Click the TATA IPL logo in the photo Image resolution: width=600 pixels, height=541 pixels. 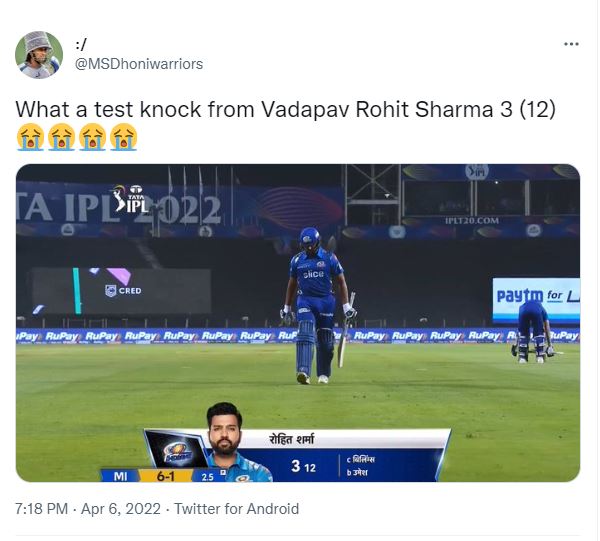coord(130,198)
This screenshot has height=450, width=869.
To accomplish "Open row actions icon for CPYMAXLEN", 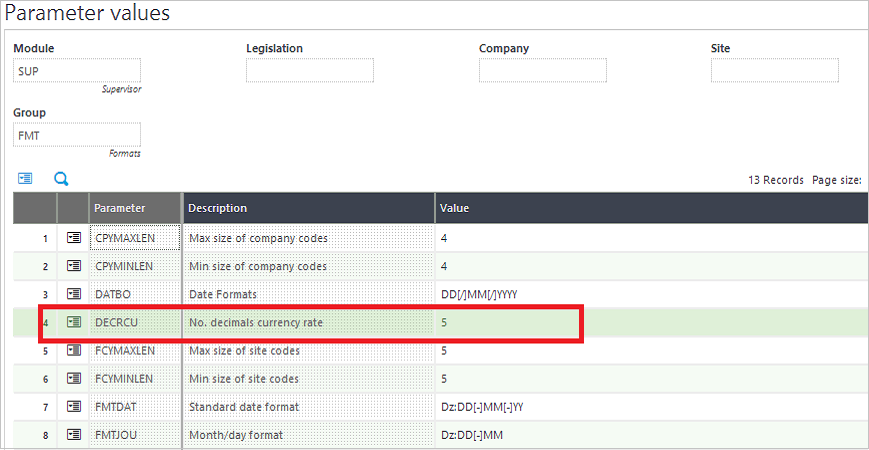I will click(x=73, y=238).
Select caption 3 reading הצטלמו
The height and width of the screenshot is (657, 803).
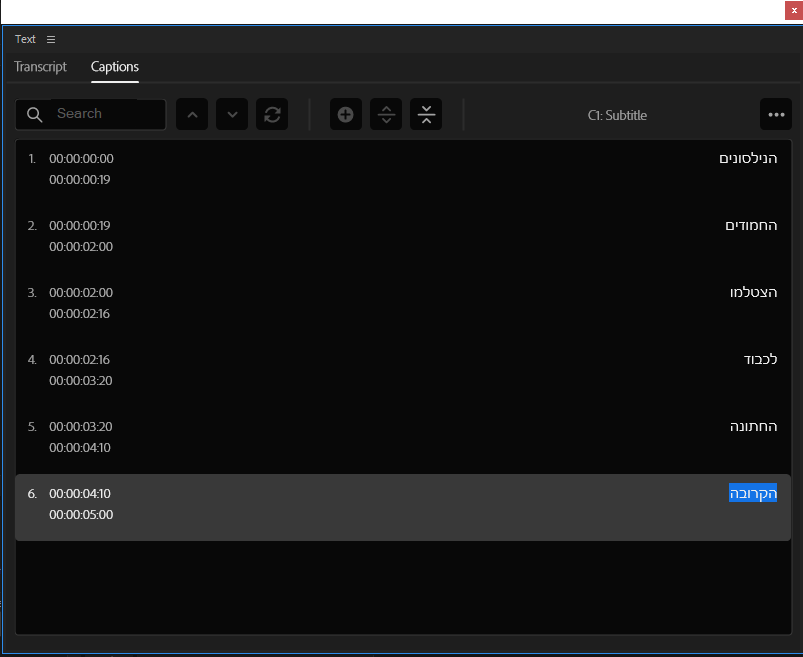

══════════════════════════════

Please restate word for word the lines above, starting with the line that holds "Select caption 3 reading הצטלמו" and ending with the final line of the records, while leaving out pictures.

Select caption 3 reading הצטלמו
The height and width of the screenshot is (657, 803).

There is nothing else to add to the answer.